In the span of 48 hours I had experienced three of the most amazing natural habitats on earth.  I began on the forest moon of Endor, the Humboldt Redwoods State Park, and drove what is known as the Avenue of the Giants.  Little did I know that I would soon encounter an Ewok, or maybe it was a bear, but either way I was six inches from hitting it with my car!  But this did not deter me from exploring.  I soon found myself walking among these ancient behemoths and in total awe of their size and beauty.  And yes I did film myself zipping through the forest as if I were on a speeder bike.  To realize that some of these trees are over one thousand years old is mind-boggling.

The next stop was not on my original itinerary, but after looking a map and realizing that I could adjust my driving route, I decided to take a detour through Yosemite National Park.  I was not able to spend much time here, but I did get to do a little hiking along the base of Bridalveil Falls, near El Capitan, and the drive through the park was spectacular.  I did attempt to work in a Star Wars connection (besides the “May the Forest Be With You” shirt I found at a gift shop) by comparing the numerous waterfalls throughout the park to the ones on Naboo, the overall landscape of the park was similar to that of Takodana, and near the top of the mountains there was snow throughout the forest, just like that of Starkiller base.  Regardless of the actual Star Wars connection, this visit was well worth the detour and subsequent late arrival into my next stop.

Death Valley may have been my favorite place (but I don’t know if I can actually pick a favorite), but much of that has to do with the fact that actual Star Wars scenes were filmed here.  And thanks to a website I found, I was able to match up many shots from the original movie, and a couple from Jedi.  But the landscape was mind-blowing.  I headed out early so that I would be able to avoid the oppressive heat of the afternoon.  I could easily have spent hours walking through some of the canyons I found, but with temperature hitting 119 degrees, it was good that I chose to shorten my trip.  What hit me the most was the deafening silence of many of the locations.  Most of the time I was there by myself and I could hear nothing.  It really made me feel insignificant in the grand scheme of nature, but at the same time it allowed me to respect her even more.

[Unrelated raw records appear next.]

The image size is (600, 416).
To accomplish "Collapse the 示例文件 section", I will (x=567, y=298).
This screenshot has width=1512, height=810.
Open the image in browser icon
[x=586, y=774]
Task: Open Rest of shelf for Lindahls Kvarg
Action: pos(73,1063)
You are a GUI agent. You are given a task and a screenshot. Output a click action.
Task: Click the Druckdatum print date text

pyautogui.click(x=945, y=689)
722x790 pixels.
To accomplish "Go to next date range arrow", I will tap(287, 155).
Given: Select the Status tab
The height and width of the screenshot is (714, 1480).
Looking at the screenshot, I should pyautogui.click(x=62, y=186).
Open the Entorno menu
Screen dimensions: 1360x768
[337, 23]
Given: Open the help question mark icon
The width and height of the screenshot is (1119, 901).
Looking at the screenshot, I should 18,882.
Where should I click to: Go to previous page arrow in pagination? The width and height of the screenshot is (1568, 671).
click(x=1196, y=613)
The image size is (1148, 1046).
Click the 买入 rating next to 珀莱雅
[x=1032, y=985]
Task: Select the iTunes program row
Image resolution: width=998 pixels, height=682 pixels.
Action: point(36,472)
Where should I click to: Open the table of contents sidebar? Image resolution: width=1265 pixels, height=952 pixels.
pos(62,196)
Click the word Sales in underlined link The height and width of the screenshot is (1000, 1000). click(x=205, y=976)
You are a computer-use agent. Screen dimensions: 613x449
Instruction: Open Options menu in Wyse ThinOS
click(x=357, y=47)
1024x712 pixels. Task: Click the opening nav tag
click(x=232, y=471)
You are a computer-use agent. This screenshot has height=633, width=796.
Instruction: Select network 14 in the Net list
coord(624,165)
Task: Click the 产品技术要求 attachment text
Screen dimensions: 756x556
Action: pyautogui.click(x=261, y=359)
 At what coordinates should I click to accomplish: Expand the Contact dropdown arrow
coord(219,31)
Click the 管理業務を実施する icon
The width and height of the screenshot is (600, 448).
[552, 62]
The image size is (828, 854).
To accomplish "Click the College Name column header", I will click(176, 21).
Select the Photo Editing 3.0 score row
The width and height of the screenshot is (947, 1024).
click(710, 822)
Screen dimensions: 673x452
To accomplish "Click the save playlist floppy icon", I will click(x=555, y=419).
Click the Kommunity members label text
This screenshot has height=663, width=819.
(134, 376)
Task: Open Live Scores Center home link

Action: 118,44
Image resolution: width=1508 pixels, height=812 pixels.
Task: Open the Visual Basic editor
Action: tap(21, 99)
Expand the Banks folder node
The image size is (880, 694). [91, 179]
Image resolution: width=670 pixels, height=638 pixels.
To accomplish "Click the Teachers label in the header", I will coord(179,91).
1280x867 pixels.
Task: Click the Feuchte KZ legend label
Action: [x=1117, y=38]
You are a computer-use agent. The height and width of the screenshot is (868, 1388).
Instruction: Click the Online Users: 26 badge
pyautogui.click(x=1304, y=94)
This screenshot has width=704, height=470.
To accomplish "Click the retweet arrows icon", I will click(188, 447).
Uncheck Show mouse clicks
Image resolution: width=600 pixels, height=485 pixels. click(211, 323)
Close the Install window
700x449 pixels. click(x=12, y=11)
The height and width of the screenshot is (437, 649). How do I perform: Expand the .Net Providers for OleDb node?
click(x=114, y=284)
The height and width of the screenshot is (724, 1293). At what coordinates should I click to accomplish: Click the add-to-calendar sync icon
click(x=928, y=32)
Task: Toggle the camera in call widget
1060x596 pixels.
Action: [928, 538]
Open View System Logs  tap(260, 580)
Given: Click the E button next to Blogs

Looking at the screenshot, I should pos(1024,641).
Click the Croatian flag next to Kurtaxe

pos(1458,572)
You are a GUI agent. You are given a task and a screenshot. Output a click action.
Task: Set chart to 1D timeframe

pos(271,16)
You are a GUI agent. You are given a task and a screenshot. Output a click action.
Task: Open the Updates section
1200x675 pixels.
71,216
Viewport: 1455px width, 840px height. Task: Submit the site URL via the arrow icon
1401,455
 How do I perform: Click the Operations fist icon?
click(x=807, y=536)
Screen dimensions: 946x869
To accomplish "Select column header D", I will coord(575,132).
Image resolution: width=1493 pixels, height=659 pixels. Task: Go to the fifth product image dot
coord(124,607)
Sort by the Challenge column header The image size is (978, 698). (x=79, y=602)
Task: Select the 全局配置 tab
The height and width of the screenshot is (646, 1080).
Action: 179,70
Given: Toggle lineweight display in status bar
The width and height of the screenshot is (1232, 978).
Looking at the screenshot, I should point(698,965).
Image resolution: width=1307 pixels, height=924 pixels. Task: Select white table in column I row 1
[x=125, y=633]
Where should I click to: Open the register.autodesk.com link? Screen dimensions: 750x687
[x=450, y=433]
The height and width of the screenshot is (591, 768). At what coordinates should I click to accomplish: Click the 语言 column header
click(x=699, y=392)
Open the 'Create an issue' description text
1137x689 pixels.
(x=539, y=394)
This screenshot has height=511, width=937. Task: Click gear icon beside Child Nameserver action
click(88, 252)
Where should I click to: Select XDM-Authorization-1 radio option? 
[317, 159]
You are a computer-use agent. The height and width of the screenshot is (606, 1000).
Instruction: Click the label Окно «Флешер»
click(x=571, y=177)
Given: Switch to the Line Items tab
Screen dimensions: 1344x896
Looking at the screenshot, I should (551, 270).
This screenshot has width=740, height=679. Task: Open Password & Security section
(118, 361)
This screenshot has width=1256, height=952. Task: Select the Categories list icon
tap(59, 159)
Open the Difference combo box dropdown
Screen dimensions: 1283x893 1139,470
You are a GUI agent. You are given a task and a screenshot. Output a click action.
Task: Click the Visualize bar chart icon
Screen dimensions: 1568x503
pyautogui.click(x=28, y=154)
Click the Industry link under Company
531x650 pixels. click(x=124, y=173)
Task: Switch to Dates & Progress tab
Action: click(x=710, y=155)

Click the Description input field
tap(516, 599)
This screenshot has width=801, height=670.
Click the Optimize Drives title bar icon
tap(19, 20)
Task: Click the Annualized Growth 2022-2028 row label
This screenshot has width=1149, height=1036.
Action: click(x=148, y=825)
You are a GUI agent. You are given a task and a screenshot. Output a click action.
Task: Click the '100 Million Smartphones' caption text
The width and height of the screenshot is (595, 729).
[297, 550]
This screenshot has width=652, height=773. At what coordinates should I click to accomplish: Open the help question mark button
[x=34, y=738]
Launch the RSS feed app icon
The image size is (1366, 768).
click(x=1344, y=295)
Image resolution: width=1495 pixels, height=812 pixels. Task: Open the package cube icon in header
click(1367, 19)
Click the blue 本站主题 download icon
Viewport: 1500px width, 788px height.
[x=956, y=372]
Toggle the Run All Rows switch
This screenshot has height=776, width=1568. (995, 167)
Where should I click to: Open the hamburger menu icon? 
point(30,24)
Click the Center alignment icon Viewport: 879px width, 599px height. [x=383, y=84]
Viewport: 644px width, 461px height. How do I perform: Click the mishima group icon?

I continue to be inspired by our world.  Niagara Falls did this to me when I visited there, and to experience these three vastly different landscapes in a short time span, caused me to appreciate our world again.  I talk to my students about the need to “Stay Gold”, which refers to maintaining a youthful outlook on life and what our world has to offer.  As Johnny tells Pony in the book, when we are young, everything is new and exciting.  But as we get older we lose this and become complacent with our surroundings.  Visiting these natural wonders makes it easy to find this youthful awe that resides within all of us.  However, I will use these feelings that were stirred inside me to continue to recognize and appreciate the everyday wonders that I have come to take for granted.  I hope you can too.